Homebuyers using the Help to Buy: Equity Loan scheme are using just a third of the scheme’s maximum purchase allowance.
New data from Mortgage Advice Bureau’s National Mortgage Index shows customers using the scheme bought properties worth £199,967 on average during the three months to October.
This is 67 per cent lower than the upper purchase limit of £600,000 permitted through the government scheme, with the typical HTB1 home worth just 33 per cent of the maximum price allowed.
It is also 21 per cent less than the average purchase price of £251,000 across the new build market according to the latest House Price Index from the Office for National Statistics (ONS).
The data indicates that Help to Buy 1 activity remains focused at the lower end of the property ladder. Government statistics show that 94 per cent of loans during the first 18 months of the scheme were made outside of London, with 84 per cent going to first time buyers.
October’s buyers needed just £15,479 of their own funds
A borrower who took an average loan of £144,494 (the HTB1 average for October) for the typical new build purchase of £251,000 according to ONS) would have been left needing to raise £106,506 as a deposit.
In contrast, by opting for lower priced homes, Mortgage Advice Bureau’s data shows that HTB1 customers in October needed just £55,472 of non-mortgage finance to make their purchase.
This includes the government contribution of up to 20 per cent of the purchase price through its equity loan: worth £39,993 based on October’s average HTB1 purchase price of £199,967.
By taking full advantage of this support, buyers would need to raise just £15,479 of their own funding through savings or family contributions: 72 per cent less than if they had to raise the full £55,472 themselves.
Andy Frankish, new homes director at Mortgage Advice Bureau, comments:
“The scheme has clearly been doing its job for the last 18 months without buyers taking unnecessary advantage of government support.
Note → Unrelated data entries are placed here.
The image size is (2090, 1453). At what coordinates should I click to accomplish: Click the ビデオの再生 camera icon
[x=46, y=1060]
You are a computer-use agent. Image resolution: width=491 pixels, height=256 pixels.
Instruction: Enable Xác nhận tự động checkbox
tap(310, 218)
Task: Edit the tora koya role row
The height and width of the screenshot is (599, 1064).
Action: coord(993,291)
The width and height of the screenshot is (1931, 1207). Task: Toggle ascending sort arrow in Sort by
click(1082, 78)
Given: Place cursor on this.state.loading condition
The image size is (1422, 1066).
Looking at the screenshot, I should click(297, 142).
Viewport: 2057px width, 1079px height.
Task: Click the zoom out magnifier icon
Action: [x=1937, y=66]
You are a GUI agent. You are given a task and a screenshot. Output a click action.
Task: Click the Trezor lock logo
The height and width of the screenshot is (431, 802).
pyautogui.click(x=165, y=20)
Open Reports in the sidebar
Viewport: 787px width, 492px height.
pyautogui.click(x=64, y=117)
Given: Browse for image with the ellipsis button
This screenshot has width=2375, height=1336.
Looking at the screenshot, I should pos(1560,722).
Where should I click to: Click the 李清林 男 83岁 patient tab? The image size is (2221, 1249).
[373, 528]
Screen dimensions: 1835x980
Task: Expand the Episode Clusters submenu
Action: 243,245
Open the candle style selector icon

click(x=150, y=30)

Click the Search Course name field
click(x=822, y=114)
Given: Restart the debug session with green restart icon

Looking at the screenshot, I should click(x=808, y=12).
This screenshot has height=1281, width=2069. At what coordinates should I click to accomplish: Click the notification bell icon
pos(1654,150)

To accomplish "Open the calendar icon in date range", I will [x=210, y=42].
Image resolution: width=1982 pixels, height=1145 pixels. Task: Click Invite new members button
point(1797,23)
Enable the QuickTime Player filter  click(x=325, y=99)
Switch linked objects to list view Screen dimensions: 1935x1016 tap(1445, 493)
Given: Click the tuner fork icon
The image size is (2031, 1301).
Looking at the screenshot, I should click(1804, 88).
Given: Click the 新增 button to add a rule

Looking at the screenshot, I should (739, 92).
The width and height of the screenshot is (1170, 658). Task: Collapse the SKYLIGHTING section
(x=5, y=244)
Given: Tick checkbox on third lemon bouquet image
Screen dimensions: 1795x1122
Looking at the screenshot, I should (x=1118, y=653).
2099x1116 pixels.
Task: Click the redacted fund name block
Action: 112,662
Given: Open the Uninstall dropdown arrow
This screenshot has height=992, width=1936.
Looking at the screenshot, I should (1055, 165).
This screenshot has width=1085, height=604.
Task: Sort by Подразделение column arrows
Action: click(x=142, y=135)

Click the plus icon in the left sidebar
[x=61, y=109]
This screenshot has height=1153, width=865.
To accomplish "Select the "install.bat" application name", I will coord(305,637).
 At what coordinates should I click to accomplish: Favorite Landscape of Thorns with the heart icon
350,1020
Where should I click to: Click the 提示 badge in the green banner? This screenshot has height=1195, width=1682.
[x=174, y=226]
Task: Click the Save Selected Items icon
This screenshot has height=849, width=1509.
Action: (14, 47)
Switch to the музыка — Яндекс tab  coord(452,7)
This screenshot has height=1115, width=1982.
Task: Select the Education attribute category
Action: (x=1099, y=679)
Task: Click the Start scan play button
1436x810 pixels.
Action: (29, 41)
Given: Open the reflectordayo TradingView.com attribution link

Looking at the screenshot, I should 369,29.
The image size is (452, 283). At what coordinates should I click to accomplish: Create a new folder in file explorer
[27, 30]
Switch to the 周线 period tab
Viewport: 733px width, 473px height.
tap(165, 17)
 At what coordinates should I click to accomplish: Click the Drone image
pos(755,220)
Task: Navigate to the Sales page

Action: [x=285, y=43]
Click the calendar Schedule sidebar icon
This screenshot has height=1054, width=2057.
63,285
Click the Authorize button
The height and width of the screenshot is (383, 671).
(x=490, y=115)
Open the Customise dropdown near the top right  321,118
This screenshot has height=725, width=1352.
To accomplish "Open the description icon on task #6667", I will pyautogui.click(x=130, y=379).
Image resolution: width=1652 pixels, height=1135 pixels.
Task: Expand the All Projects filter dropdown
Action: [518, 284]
“Even though the majority of HTB1 customers are first time buyers, some flexibility is important so the scheme can perform to its full potential: not just by supporting people across the UK regions but also in a range of circumstances.
“This can include assisting those who bought their first homes near the peak of the housing market and suffered a loss of equity which is now limiting the deposit they can put towards their next move.
“The news that one of the biggest names in UK banking has now renewed its commitment to the scheme will hopefully encourage more lenders to back the equity loan and improve the rates and options for consumers.”